If you’re any kind of murder-phile then you’re probably familiar with Hanson’s story, but though The Frozen Ground’s broad focus is the capture of the killer, the storyline revolves around the relationship between Hanson escapee Cindy Paulson (a versatile Vanessa Hudgens) and detective Jack Halcombe (Nicolas Cage), whose planned retirement – ‘It’s my last two weeks!’ – gets put on ice until the killer is under lock and key. And chains. And a prison ball. Pinning the whole thing together is John Cusack as the human-trophy collector, and his menacingly methodical denial of all accusations during a chilling interrogation scene is the highlight of the film. It’s also a bit of a currently-trending character actor’s convention, with Kevin Dunn, Dean Norris and Matt Gerald beefing out the murder squad.

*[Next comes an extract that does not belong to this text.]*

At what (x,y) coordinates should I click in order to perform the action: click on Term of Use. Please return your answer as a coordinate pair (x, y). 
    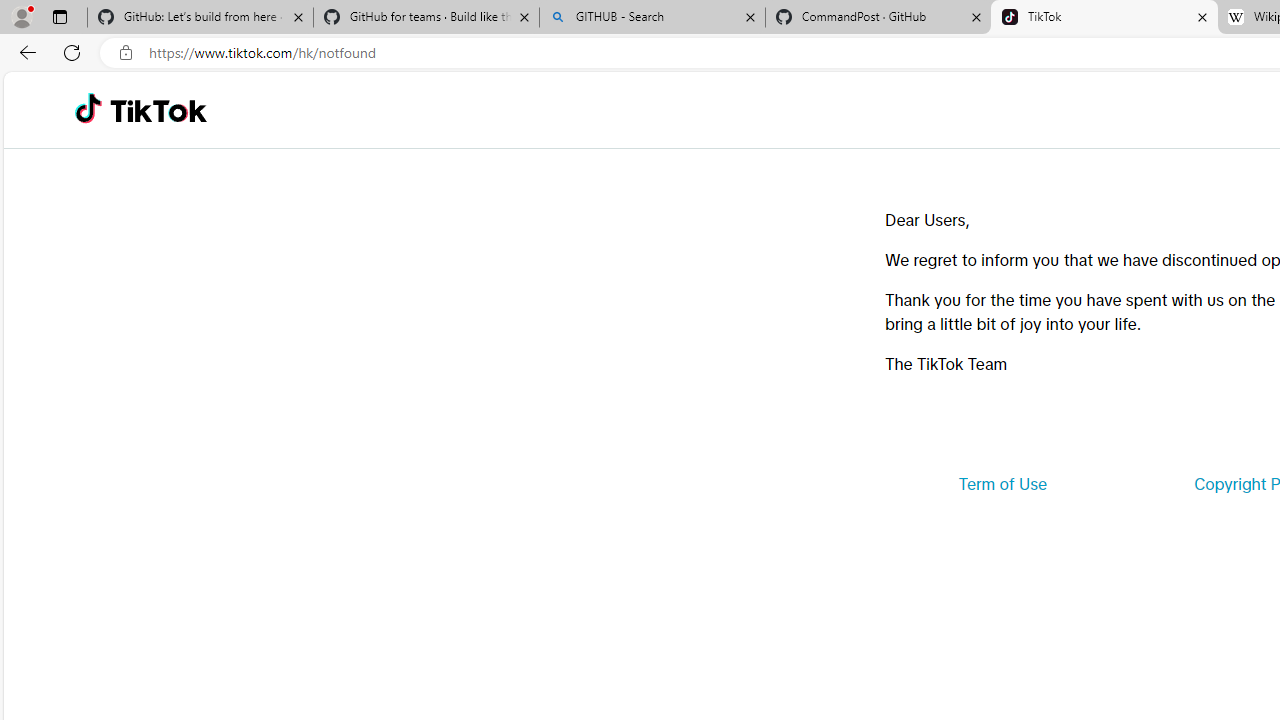
    Looking at the image, I should click on (1002, 484).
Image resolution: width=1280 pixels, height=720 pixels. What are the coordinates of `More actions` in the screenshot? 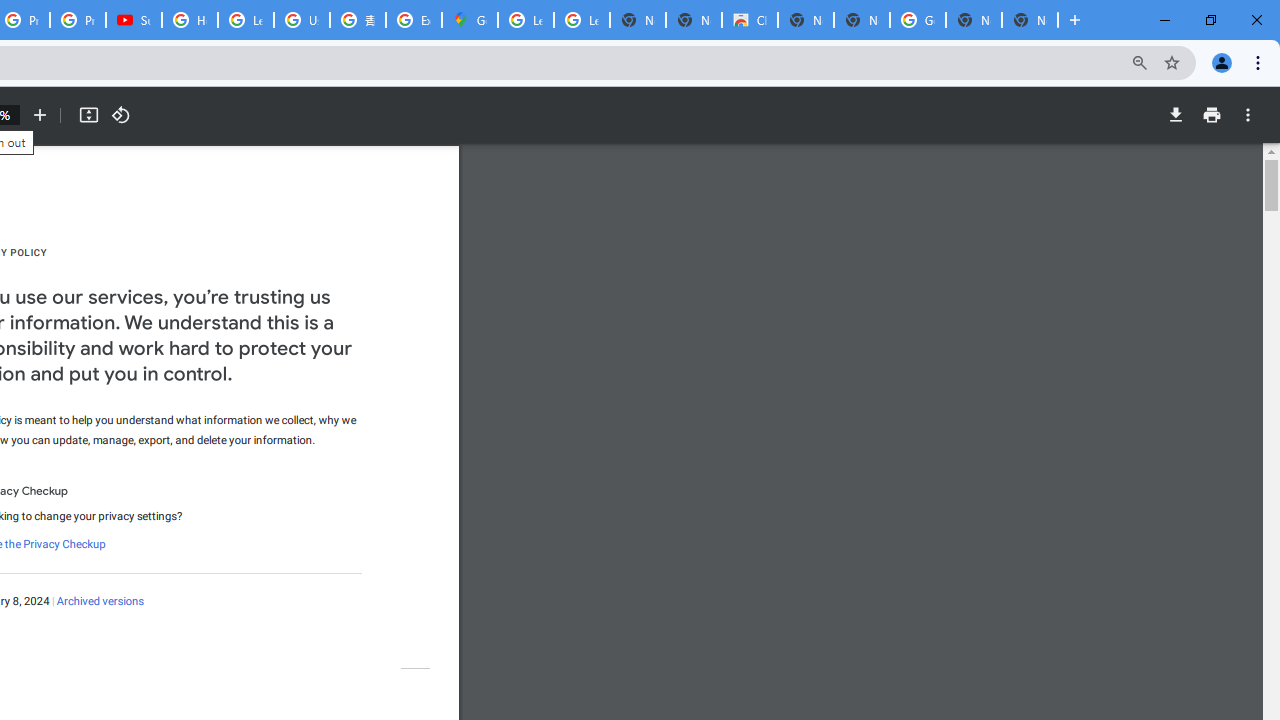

The Frozen Ground falls apart in the sloppily slapped together ‘solving’ element, which boils down to montages of Nic Cage looking concerned and flipping through pictures of dead girls, occasionally yelling at some lackey to search the crime scene again (and again and again). There is no tension here, and in comparison to the incredible new show True Detective, it falls just short of parody. It does look great though. Patrick Murgia (currently cinematographer on the acclaimed Low Winter Sun) brings the piercing beauty of the Alaskan mountains to ominous life, constantly reminding you how easily those 17 girls were almost forgotten, swallowed up in the unforgiving expanse of Hanson’s evil. The Frozen Ground is an adequately serviceable thriller which gives a glimpse into how the demented half lives, and it’s a promising start for Scott Walker, who also scripted the film. According to FBI Violent Crime statistics, there are up to 300 currently operational serial killers in North America, so stay frosty out there!